Ces écarts sont donc signifiants : ils invitent le public qui connaît le mythe, l’hypotexte, à les repérer puis à réfléchir à leur signification.

B – La dimension métapoétique du prologue :

Un monologue = d’ordinaire une longue réplique que le personnage se tient à lui-même ou au public (moi locuteur/ moi écouteur). Il est souvent considéré comme antidramatique parce qu’il est invraisemblable et statique. Il révèle aussi souvent le caractère artificiel du théâtre et les conventions du jeu théâtral. L’art du dramaturge consiste alors à le rendre le plus naturel possible. Anouilh fait ici précisément l’inverse : il exhibe l’artifice afin de proposer une réflexion métapoétique.

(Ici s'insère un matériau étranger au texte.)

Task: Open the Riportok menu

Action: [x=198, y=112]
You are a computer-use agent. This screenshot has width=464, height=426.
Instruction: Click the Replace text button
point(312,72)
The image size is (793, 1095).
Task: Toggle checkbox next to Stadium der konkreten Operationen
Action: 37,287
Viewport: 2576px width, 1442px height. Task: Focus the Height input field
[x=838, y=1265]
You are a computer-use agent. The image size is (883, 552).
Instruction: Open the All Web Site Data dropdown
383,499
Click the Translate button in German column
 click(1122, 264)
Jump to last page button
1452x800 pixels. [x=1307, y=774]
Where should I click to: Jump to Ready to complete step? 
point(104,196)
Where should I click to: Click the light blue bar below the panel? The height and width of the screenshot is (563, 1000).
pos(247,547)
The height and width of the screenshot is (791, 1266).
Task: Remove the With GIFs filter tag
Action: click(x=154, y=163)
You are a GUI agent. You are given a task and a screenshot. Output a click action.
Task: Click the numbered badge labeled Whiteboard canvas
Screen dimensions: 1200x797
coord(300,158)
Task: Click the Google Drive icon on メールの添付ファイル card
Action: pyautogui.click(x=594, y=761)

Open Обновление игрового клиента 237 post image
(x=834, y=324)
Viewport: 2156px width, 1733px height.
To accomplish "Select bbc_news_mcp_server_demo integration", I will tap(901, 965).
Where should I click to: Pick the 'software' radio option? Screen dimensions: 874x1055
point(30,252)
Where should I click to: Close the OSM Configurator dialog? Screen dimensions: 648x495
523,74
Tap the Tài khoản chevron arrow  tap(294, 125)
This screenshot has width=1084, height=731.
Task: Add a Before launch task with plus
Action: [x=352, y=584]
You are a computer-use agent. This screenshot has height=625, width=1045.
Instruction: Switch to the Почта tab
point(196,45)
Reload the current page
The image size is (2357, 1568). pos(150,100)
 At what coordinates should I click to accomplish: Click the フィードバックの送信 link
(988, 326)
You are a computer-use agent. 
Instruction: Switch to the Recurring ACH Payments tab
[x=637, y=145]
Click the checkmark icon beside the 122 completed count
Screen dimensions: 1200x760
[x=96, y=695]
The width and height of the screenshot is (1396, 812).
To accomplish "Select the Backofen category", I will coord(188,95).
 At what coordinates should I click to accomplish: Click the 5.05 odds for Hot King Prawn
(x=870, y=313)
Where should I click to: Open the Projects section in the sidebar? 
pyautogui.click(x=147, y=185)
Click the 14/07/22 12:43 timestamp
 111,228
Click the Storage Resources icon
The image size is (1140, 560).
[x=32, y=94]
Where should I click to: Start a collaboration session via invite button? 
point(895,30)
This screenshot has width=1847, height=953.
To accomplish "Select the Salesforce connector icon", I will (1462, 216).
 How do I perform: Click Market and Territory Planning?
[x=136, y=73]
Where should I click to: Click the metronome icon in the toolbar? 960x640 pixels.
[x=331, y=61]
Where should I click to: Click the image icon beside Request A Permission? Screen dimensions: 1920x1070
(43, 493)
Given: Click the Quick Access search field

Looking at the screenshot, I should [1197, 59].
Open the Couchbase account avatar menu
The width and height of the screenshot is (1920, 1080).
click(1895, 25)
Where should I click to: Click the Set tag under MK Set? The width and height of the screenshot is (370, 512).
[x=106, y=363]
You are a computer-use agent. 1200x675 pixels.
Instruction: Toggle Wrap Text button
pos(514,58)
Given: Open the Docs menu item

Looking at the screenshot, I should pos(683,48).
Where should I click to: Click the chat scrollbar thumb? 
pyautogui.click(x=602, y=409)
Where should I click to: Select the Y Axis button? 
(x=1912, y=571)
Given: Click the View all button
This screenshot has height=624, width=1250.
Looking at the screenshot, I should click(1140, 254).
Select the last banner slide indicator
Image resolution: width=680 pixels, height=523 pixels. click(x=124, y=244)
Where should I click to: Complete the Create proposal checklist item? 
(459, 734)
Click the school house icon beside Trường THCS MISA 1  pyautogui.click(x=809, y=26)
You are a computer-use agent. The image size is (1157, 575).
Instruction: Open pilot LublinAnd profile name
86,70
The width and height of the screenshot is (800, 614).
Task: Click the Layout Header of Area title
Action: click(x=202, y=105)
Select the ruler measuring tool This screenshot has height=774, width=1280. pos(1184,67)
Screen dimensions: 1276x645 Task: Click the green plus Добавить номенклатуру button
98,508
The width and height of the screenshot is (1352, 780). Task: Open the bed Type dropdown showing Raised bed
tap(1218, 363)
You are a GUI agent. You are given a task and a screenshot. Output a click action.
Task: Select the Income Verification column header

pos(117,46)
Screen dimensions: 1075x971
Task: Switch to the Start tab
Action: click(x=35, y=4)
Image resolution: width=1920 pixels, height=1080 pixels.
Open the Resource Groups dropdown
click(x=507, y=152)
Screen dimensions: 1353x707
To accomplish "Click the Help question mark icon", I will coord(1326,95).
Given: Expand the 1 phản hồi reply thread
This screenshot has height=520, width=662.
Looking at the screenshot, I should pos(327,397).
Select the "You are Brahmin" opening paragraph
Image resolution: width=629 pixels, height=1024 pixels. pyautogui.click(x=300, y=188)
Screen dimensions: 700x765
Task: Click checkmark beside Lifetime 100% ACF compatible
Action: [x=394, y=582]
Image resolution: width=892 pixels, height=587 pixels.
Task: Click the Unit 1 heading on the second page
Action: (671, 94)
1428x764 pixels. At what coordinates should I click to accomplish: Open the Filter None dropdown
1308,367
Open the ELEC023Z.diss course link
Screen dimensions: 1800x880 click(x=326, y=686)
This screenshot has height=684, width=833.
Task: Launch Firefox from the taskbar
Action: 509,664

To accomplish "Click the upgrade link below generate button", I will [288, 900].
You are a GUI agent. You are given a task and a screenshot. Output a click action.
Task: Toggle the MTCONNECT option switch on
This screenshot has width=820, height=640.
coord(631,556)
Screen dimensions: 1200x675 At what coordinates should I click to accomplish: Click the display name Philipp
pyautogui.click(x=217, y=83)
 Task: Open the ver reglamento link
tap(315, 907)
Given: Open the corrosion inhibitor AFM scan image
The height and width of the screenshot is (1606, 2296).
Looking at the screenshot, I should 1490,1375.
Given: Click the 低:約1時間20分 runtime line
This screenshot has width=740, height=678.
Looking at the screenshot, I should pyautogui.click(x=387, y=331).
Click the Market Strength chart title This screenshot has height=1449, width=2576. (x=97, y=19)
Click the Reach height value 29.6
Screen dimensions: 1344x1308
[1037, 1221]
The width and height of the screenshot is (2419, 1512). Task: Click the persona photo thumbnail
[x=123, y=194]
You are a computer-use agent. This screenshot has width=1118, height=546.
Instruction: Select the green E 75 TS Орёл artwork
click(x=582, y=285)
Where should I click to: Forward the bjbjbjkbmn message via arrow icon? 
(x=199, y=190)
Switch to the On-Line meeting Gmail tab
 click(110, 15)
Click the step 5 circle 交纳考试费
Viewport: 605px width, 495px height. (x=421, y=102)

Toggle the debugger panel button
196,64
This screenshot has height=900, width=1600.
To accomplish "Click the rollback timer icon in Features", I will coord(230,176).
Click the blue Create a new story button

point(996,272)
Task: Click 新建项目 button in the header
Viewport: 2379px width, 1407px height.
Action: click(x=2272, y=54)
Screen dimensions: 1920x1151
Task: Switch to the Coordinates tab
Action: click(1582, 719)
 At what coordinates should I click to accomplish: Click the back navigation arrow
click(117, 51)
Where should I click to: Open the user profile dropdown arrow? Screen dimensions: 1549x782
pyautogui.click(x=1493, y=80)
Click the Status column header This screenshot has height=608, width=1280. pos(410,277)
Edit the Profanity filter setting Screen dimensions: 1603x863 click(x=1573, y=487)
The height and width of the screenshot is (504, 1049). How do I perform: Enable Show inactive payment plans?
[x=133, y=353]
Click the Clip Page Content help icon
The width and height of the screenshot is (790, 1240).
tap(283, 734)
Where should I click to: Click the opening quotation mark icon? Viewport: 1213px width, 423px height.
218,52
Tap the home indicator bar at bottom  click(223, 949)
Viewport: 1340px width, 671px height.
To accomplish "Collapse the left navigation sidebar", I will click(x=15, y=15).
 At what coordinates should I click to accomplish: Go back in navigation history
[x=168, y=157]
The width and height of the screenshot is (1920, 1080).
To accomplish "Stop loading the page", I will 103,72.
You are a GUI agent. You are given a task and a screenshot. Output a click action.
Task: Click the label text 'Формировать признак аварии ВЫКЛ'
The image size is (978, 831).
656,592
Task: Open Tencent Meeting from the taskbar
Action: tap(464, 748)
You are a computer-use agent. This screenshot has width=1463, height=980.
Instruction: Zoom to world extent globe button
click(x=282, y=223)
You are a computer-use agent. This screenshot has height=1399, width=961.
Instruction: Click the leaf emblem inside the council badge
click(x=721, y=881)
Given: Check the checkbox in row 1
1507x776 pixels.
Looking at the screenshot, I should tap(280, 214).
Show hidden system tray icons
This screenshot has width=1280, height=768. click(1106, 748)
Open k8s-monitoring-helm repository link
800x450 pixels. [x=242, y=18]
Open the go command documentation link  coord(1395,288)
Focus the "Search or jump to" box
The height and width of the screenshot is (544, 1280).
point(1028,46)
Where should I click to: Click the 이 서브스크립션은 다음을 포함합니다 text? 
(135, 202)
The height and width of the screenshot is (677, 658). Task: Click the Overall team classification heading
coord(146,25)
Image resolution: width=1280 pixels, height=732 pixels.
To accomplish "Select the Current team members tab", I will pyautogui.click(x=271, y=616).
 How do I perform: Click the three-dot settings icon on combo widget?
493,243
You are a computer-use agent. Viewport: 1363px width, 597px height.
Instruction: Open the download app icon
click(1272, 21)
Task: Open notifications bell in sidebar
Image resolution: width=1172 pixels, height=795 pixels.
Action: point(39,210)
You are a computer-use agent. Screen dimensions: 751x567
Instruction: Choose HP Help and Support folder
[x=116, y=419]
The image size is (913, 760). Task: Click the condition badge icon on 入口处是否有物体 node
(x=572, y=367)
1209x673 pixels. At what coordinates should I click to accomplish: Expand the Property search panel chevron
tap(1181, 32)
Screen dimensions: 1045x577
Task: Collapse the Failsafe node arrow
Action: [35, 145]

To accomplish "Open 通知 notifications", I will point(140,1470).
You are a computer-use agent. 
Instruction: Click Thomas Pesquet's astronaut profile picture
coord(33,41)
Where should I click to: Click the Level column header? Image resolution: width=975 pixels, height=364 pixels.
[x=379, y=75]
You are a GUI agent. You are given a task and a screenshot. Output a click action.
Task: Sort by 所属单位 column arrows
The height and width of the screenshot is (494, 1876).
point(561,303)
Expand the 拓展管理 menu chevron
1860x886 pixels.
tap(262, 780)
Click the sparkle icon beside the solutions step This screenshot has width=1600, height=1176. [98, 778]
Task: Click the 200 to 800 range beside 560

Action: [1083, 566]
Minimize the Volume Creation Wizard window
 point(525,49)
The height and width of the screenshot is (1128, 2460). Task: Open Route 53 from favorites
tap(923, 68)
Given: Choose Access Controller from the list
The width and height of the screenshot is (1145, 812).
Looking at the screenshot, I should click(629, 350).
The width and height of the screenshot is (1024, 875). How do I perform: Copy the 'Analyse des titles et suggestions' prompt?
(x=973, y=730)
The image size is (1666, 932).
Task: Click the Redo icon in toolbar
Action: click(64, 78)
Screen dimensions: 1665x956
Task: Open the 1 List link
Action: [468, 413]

– En évoquant de façon aussi nette le mythe il rend hommage à Sophocle. On peut voir une image de l’hypotexte dans la mention des « belles reliures » et des « livres » que chérit Créon. Il s’agit d’une forme de mise en abyme du texte qui souligne l’universalité d’un tel mythe littéraire et surtout sa pérennité. Le mythe traverse les siècles.

– Les anachronismes et le travail sur la modernité viennent alors rappeler que les différentes réécritures chargent aussi le mythe de significations nouvelles

– L‘insistance sur le monde du théâtre, le jeu dramatique constitue aussi un hommage au théâtre

– L’effet de théâtre dans le théâtre expose les intentions dramaturgiques d’Anouilh : il ne s’agit pas de créer l’illusion dramatique mais bien de l’exhiber. Le théâtre reste un artifice (insistance sur les verbes comme « jouer »). Cet artifice est également souligné par la modification de l’éclairage mentionné dans les didascalies p 13. Ses lumières opèrent comme un second lever de rideau. « une aube grise et livide » souligne l’artifice de cette tragédie dans laquelle le spectateur est alors conduit.

– Enfin ce prologue amorce une réflexion sur le tragique qui va se poursuivre tout au long de la pièce. Nous avons vu que ce prologue renseignait le public sur la nature tragique de la pièce. Mais une telle insistance assortie de l’intrusion d’éléments comiques tend à remettre en question le pathétique présent dans la tragédie ainsi que le caractère sublime de l’action du héros tragique. Cela vaut-il la peine ? Pour ce faire Anouilh confronte ce destin funeste à leur amour pour la vie. Ex : Antigone p 9 « « elle pense (…) qu’elle aussi, elle aurait aimé vivre ».

Conclusion :

Anouilh réintroduit donc le prologue au théâtre mais le renouvelle. Il en fait le lieu de l’exposition. Mais il ne s’agit pas seulement de faciliter l’entrée du spectateur dans la pièce. Il s’agit aussi de le conduire à une réflexion sur la nature du théâtre et du tragique. Le théâtre ne vise pas seulement à montrer des actions, à mimer plus ou moins la réalité, il peut aussi exposer des idées et s’exposer.